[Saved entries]
# # # # #

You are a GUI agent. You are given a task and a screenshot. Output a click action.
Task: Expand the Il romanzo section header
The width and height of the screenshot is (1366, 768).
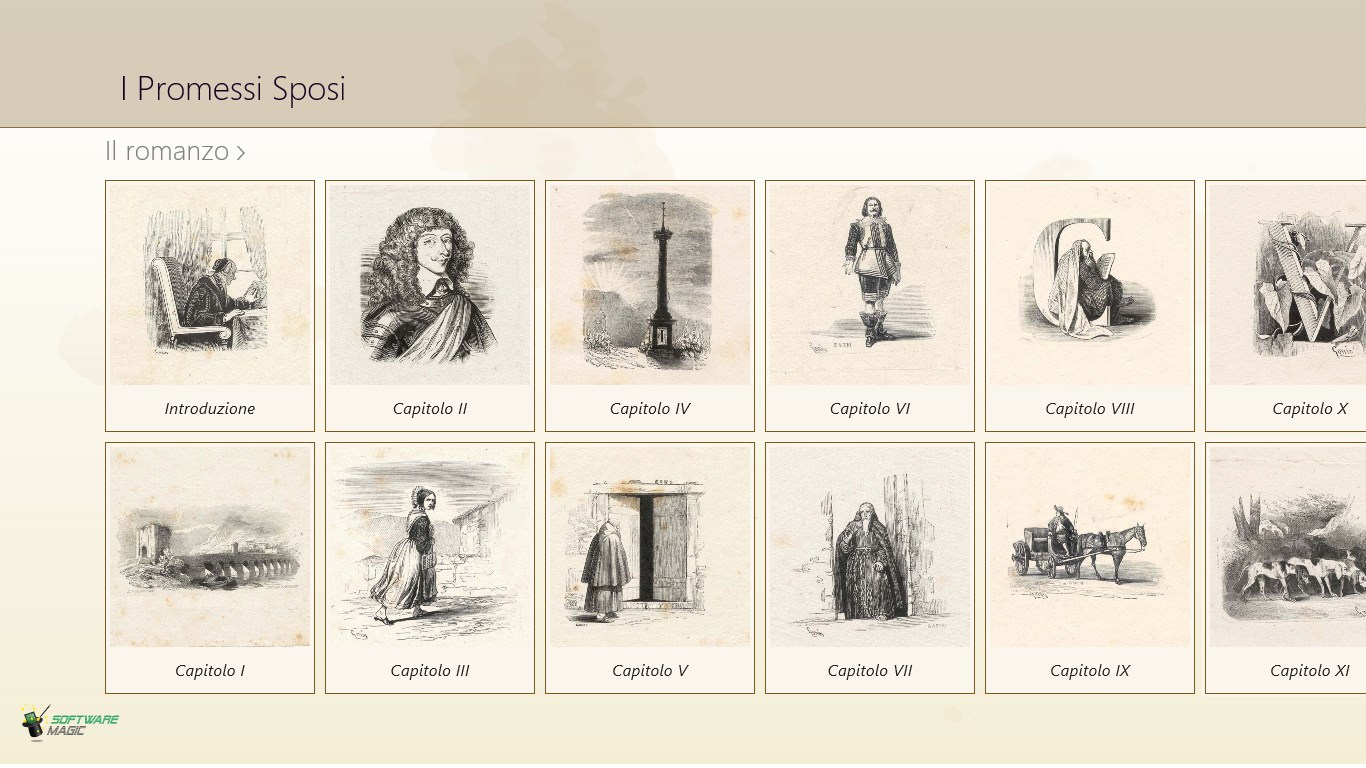click(175, 151)
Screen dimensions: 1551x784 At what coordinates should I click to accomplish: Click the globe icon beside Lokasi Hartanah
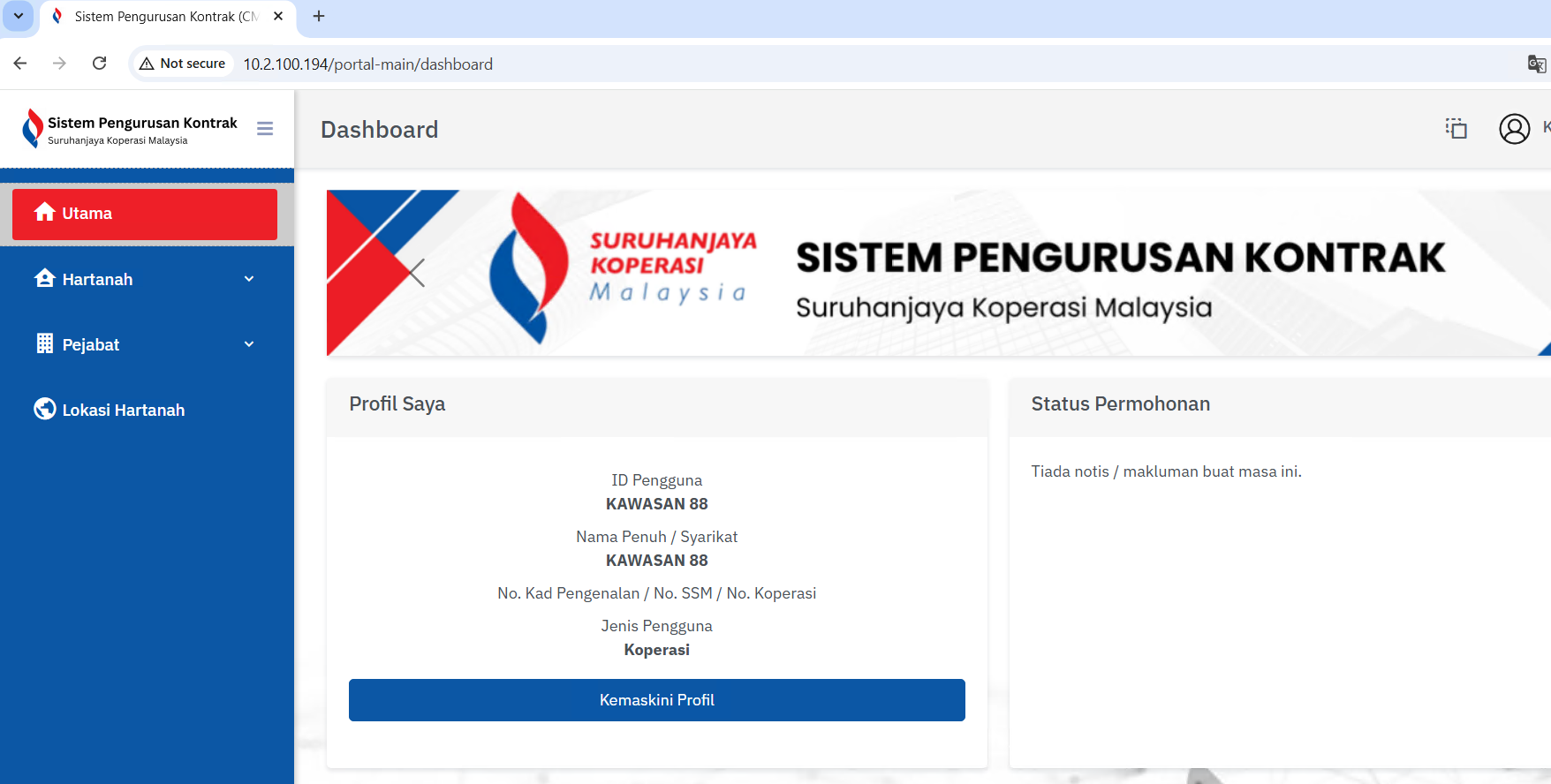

# # # # #

Print the data above exactly; drop every picture.

You are a GUI agent. You are given a task and a screenshot. Output a click action.
Task: Expand the Il romanzo section header
The width and height of the screenshot is (1366, 768).
click(175, 151)
Screen dimensions: 1551x784 At what coordinates should I click to accomplish: Click the globe icon beside Lokasi Hartanah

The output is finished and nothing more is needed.